"Sexually explicit" is a term that will mean something different to every person, which places educators and librarians in an untenable position of not being able to foretell what a parent will find objectable. It is also not a legally defined term, and therefore problematic in any type of legislation.
The bill itself represents a lack of trust between parents and educators. While parents are always the expert on their child, they are not experts on all children and their development. Educators are trained to know what is developmentally age-appropriate. Many parents, fueled by the anxiety of wanting to help their child, attempt to remove obstacles that could cause discomfort. Educators know every child deserves to be challenged with material that causes them to think, and sometimes be uncomfortable, in order to spur their intellectual and emotional growth.
"Sexually explicit" has also become a coded term that refers to LGBTQ+ material, or sometimes literature that contains racial violence (which often expresses itself in sexual violence).
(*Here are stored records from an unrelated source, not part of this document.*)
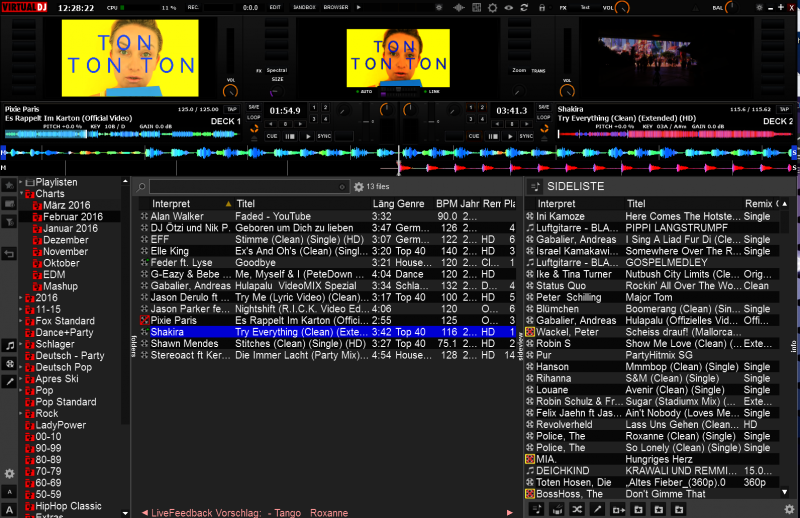The width and height of the screenshot is (800, 518).
Task: Click the video reel icon in left sidebar
Action: pos(9,363)
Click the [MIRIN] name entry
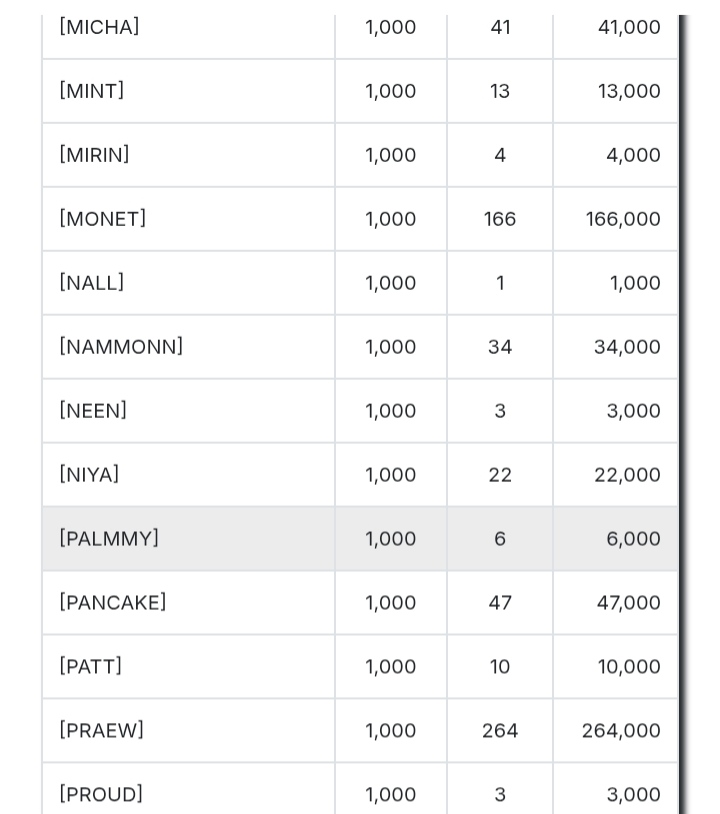Image resolution: width=720 pixels, height=814 pixels. (x=94, y=155)
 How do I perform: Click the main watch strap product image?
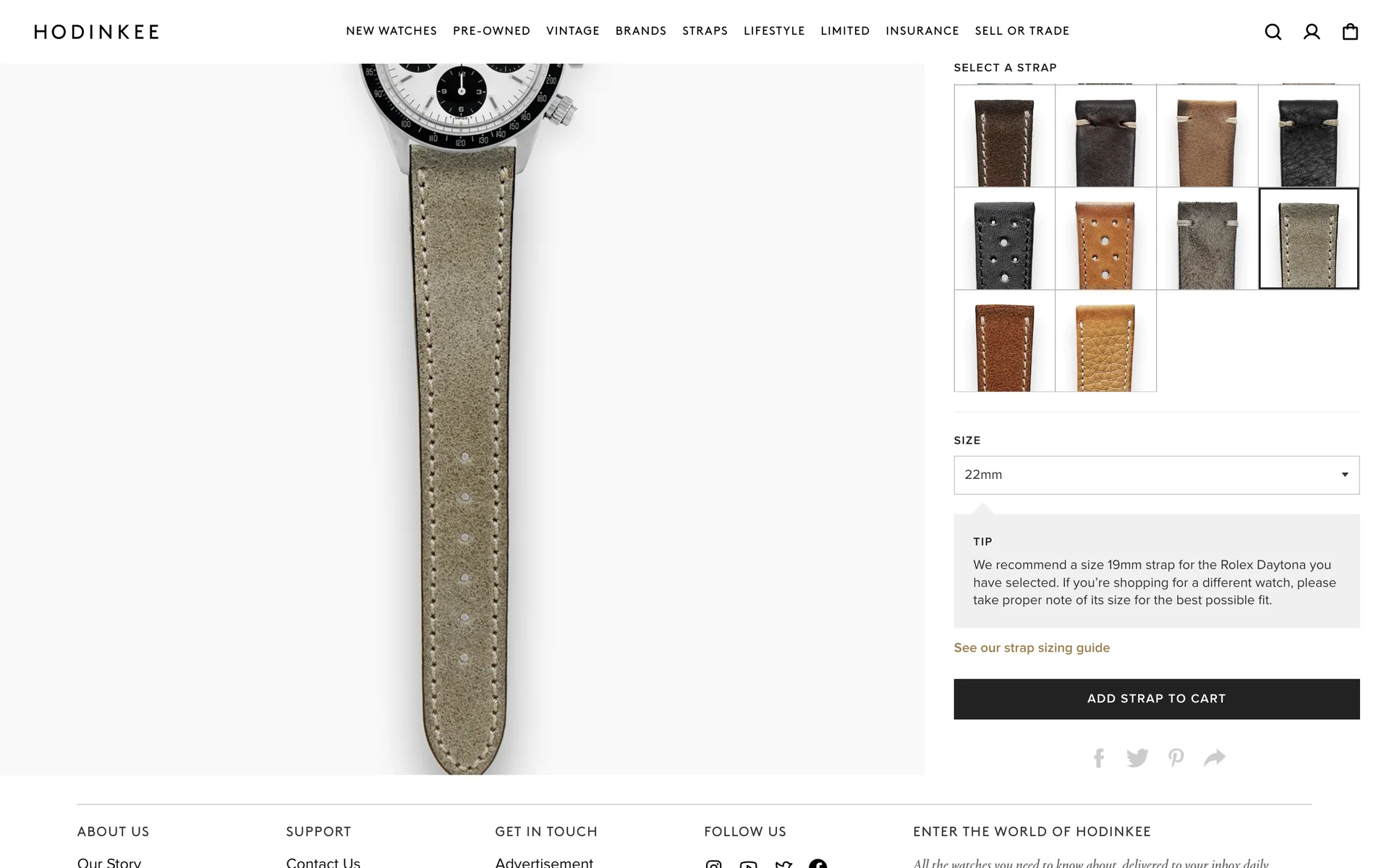[462, 420]
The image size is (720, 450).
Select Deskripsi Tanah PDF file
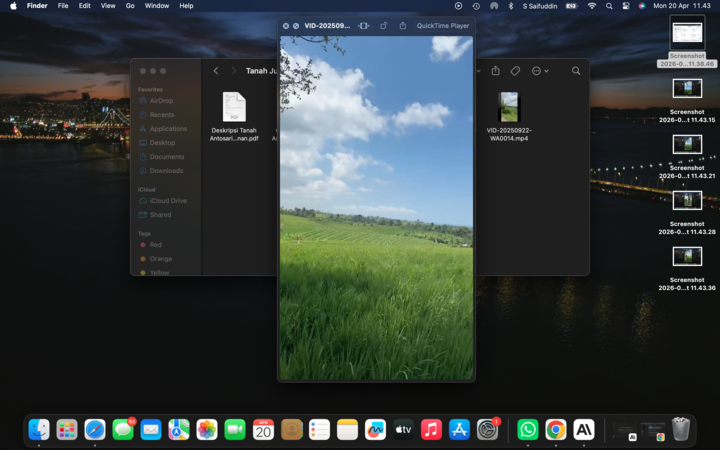(234, 108)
Attaching an inflammatory term like this that has a high degree of interpretation, results in the literary and artistic value of each individual work being reduced to a few pages or words, and not evaluated as a whole. Just as no one person would like their entire life to be judged on a specific moment, books and material cannot be holistically evaluated successfully using this method.
For those parents attempting to limit the mention of LGBTQ+ characters or identities, negating the lived reality of people's lives has consequences. High rates of depression and suicide among LGBTQ+ youth are a major indication of the hostility in our culture and our goal as citizens is to determine how we can make children healthier and happier, knowing they will learn more if they feel safe and valued.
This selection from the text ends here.